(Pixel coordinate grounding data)
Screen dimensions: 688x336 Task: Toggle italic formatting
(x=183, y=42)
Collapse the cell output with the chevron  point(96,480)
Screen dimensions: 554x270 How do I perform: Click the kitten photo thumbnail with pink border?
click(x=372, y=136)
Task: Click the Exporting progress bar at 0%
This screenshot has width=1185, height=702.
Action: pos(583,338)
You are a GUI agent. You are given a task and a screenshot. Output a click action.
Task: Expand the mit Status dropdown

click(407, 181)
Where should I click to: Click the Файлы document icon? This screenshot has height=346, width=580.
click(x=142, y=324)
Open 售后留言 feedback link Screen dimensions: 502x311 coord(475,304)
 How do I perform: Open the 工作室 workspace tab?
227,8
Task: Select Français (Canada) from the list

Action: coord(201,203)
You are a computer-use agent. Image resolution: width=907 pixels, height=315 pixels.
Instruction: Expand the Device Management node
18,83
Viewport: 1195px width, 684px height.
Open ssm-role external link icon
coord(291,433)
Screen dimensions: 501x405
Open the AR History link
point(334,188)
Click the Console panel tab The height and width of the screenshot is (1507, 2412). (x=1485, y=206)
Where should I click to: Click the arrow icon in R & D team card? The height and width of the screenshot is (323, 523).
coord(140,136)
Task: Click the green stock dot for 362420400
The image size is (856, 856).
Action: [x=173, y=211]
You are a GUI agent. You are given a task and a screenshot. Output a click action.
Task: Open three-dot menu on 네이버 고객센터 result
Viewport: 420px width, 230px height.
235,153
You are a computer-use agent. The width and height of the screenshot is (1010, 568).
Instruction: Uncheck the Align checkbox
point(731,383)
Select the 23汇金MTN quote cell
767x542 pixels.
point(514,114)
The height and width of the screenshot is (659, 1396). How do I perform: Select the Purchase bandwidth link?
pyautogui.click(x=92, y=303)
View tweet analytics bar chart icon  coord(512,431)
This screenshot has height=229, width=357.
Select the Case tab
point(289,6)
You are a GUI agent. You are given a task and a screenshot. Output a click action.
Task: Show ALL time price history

### Assignment
Locate the word "computer" in the records and collect each line it appears in.

### Response to the task
You are a computer-use agent. Image resolution: width=907 pixels, height=315 pixels.
You are a computer-use agent. The width and height of the screenshot is (1010, 568).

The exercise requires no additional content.